-- Opening Marker --

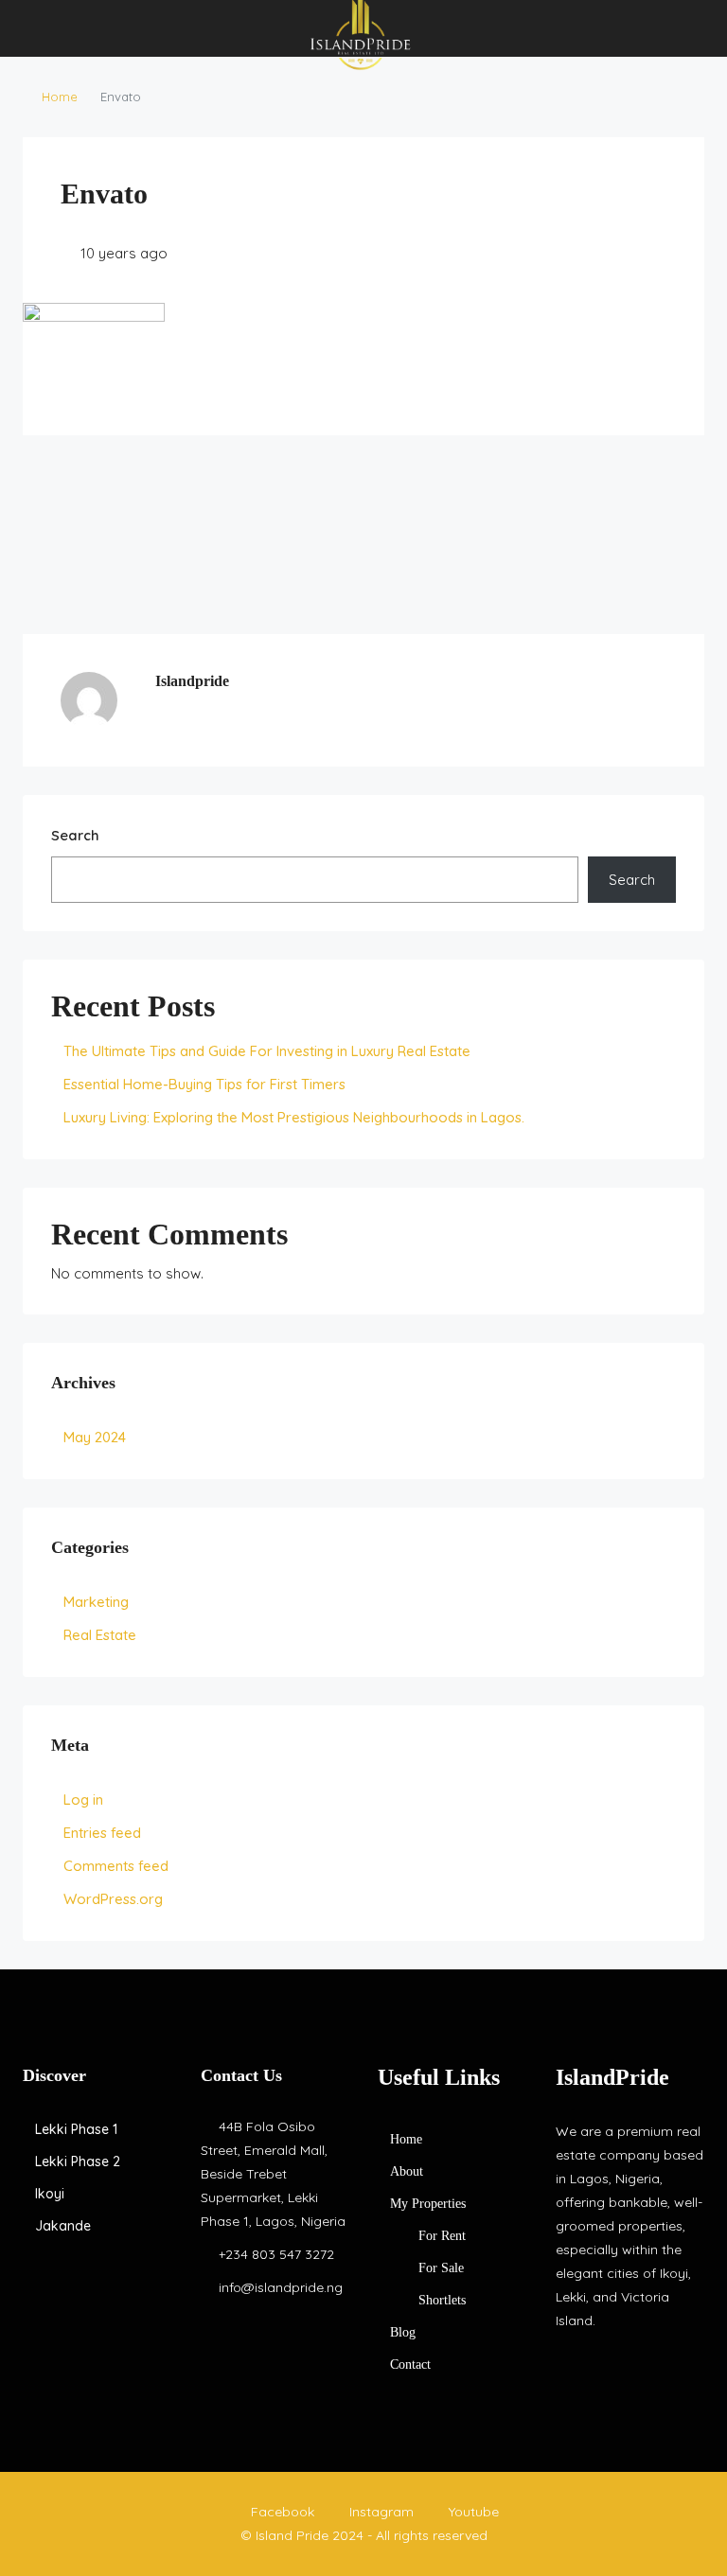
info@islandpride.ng (281, 2287)
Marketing (96, 1602)
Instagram (381, 2511)
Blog (403, 2332)
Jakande (63, 2225)
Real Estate (99, 1635)
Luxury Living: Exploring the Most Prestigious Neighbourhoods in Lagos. (293, 1117)
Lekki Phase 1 (76, 2129)
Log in (83, 1799)
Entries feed (102, 1833)
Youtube (472, 2511)
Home (60, 96)
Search (75, 835)
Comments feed (115, 1866)
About (406, 2171)
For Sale (441, 2268)
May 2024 (94, 1437)
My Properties (428, 2204)
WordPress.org (113, 1899)
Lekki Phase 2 (77, 2161)
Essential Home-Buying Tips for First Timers (204, 1084)
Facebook (282, 2511)
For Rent (442, 2236)
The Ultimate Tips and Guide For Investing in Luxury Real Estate (266, 1051)
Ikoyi (49, 2193)
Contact (410, 2364)
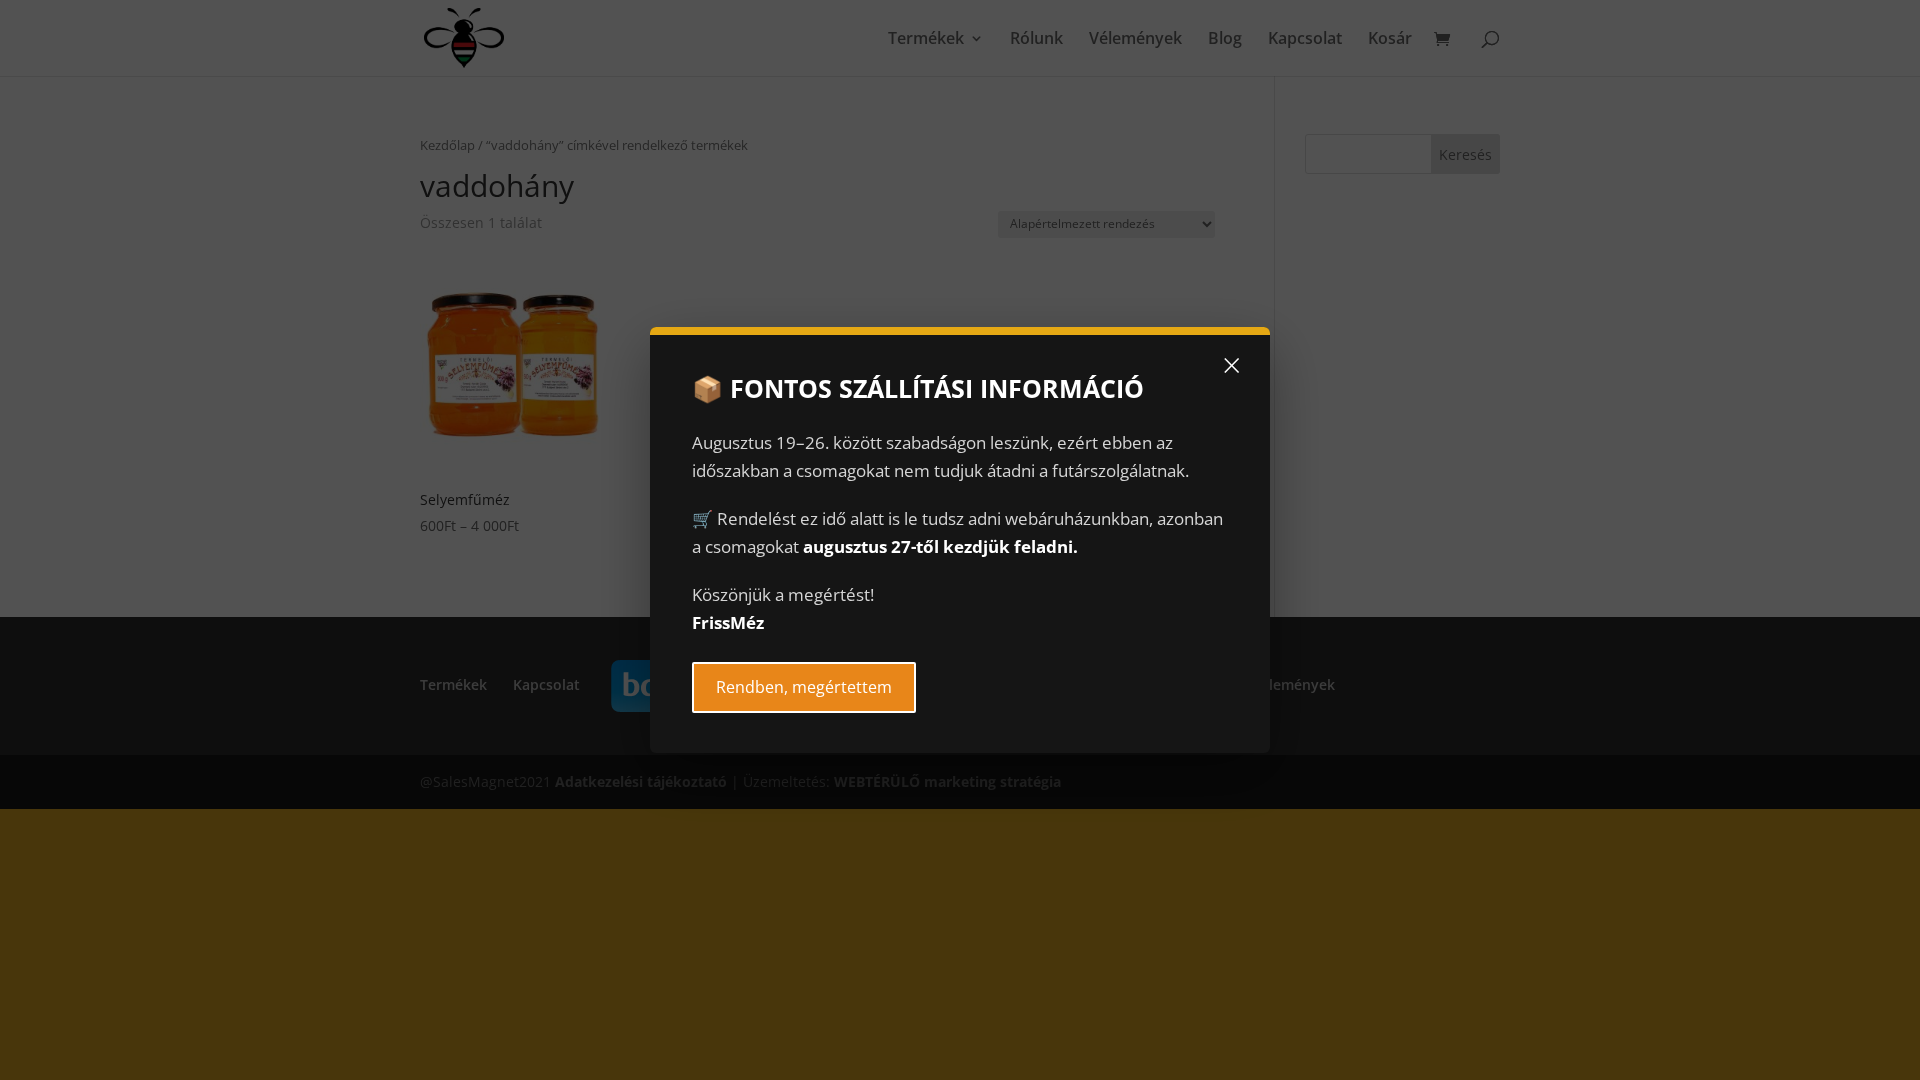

-- Closing Marker --

*What this task involves*. Out of the records above, pull the lines that include the word "Estate".

*Task output*.
Real Estate (99, 1635)
The Ultimate Tips and Guide For Investing in Luxury Real Estate (266, 1051)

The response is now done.